The pending merger of the two pharmaceutical companies into Novartis AG is causing the highly concentrated Swiss equity market to become even more crowded. Together with Roche AG and Nestle SA, the three companies will comprise nearly 60% of the Swiss Market Index, the blue-chip stock benchmark.
That heavy concentration led to the Canton of Zurich pension fund's decision to boost passive management to 85% by the end of June or early July, said Daniel Gloor, head of the fund's asset management department. The internally managed fund now has 60% of its 2.4 billion Swiss equity allocation under active management.
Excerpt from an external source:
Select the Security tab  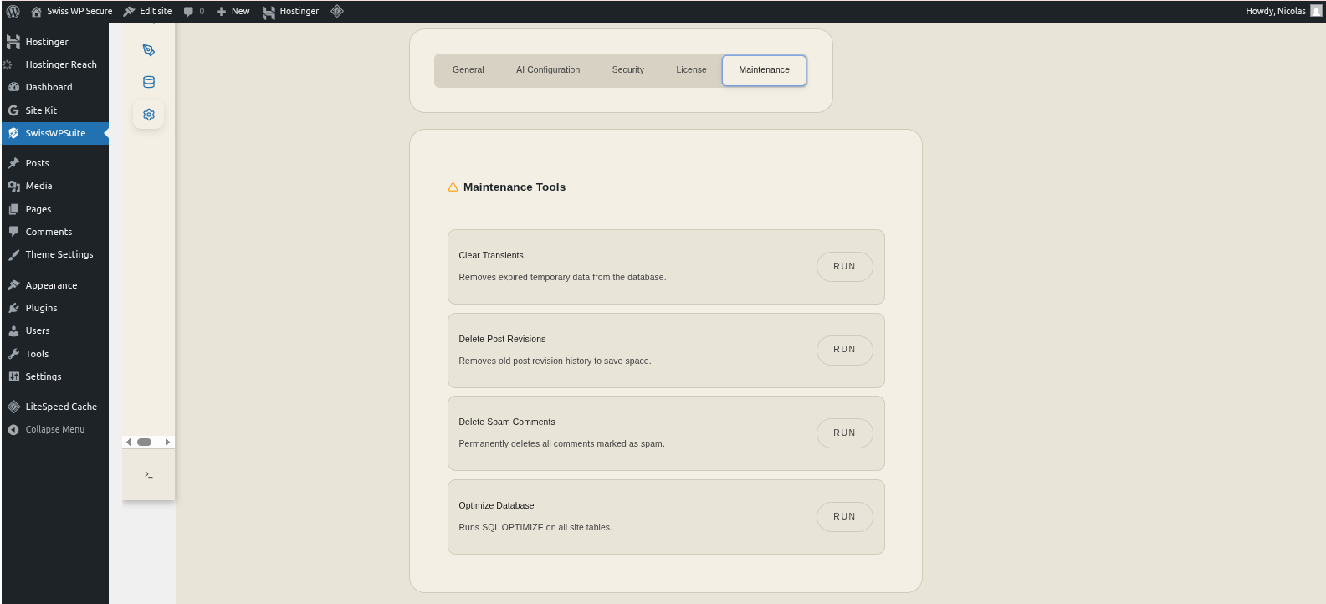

While the passive allocation will be invested in Swiss blue-chip stocks, the active allocation primarily will be invested in small-and midcap Swiss companies.
In addition, the expected departure of portfolio manager Hans Ochsner at the end of June also affected fund executives' thinking, Mr. Gloor said. Mr. Gloor has not yet found a replacement for Mr. Ochsner, but his successor will take on the added responsibilities of managing the fund's domestic and foreign bond portfolios.
As of the end of 1995, the fund's asset mix was 20.3% domestic equities; 10.5% foreign equities; 19.5% domestic fixed income; 13.6% foreign fixed-income; 12.1% loans; 8.9% mortgages; 0.7% convertible bonds; 11% real estate; and 3.4% cash equivalents.
"I think the passive approach is gaining" among Swiss funds, although not quickly, said Dominique Ammann, a partner in Pension Portfolio Consulting, Zurich.
Some Swiss pension funds are taking an active bet only in small-cap stocks, or making allocation decisions between passive large-cap stock holdings and a small-cap fund, he said.
Robin Amacher, managing director of Frank Russell AG, Zollikon, said Swiss pension funds are increasing their use of passive management of domestic stocks, but not because of the growing concentration of Swiss blue-chip stocks.
"People realize that there are simply very few managers who can add value over time. It's cheaper to go passive and get more or less the same result," he said.
Meanwhile, the Zurich fund is continuing to boost its international allocations. For the fund's 1.27 billion Swiss francs in annual cash flow, half of which comes from contributions and the other half from maturing securities or sales, 54% will be invested in international equities and bonds.
By year-end, foreign stocks will comprise 14.2% of assets, while international bonds will equal 16.1%, running up against the total 30% foreign investment limit allowed by Swiss regulators.
Swiss pension funds can seek exemptions from the ceiling, but the Zurich fund has not yet decided upon its future course, Mr. Gloor said.